We are using Kafka streams for the high availability implementation. It is recommended that we have 3 or 5 instances running so that workload can be migrated within them if one or two instances are not available.
It is very easy to sync the register and deregister info between instances. Any node that receives a register request will send a ControllerRegisterEvent to the portal-event topic. Then all nodes will process the event with Kafka streams to update it in memory projection. Any node that receives a deregister request will send a ControllerDeregisterEvent to the portal-event topic for all nodes to sync theirs in memory projection.
The controller sends health check requests periodically every 10 seconds configurable. To support high availability and fault-tolerant, we use Kafka Streams and State Store to do so.
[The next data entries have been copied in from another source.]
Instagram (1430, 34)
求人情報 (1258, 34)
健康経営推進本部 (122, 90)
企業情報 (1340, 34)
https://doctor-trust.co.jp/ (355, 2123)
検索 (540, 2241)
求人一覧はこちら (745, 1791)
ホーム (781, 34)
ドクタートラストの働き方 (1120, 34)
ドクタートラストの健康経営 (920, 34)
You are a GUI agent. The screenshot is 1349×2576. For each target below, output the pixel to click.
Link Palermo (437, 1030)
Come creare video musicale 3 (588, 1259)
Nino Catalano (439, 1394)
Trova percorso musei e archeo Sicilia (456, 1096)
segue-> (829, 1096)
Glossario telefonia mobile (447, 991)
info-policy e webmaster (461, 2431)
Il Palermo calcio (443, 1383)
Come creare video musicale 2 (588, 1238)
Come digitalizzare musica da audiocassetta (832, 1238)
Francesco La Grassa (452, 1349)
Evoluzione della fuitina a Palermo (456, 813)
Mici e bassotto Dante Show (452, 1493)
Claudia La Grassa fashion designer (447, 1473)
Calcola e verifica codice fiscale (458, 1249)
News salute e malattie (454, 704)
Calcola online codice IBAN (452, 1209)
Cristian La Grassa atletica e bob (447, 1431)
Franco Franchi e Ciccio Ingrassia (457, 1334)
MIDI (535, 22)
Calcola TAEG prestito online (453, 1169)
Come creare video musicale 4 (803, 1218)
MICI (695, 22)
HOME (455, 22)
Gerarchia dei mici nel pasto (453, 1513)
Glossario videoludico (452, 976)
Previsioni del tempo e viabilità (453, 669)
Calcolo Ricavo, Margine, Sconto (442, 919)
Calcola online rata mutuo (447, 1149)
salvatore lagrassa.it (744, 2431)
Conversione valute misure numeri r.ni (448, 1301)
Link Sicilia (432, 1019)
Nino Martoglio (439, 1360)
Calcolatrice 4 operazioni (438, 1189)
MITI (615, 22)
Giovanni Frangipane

Instead of retrieving the server info in the register handler, we change the logic to get the server info once UI is trying to access it. This on-demand access can greatly reduce resource usage and reduce the load on the controller instance as most server info won’t be accessed very frequently, and the cache is unnecessary.
The light controller is using WebSockets to notify all the subscribed clients for the interested service changes. To scale out the cluster for performance and redundancy, we need to consider the following design ideas.
All changes to the services will be pushed to the portal-event topic and stream processed by all the nodes. It will ensure that all nodes have the latest information about the service changes.
When a client is connected to a WebSocket server, and that server fails over, the client can open a connection through the load balancer to another WebSocket server. The new WebSocket server will ensure a subscription to the latest service instance snapshot for the WebSocket client’s data and start piping through changes on the WebSocket when they occur.
One thing to take into consideration when a client reconnects is making the client intelligent enough that it sends through some sort of data synchronization offset, probably in the form of a timestamp, so that the server doesn’t send it all the data again.
If every update to the service instance is timestamped, the clients can easily store the latest timestamp that they received. When the client loses the connection to a particular server, it can just reconnect to your WebSocket cluster (through your load balancer) by passing in the last timestamp that it received and that way the query to the snapshot can be built up so that it’ll only return updates that occur after the client last successfully received updates.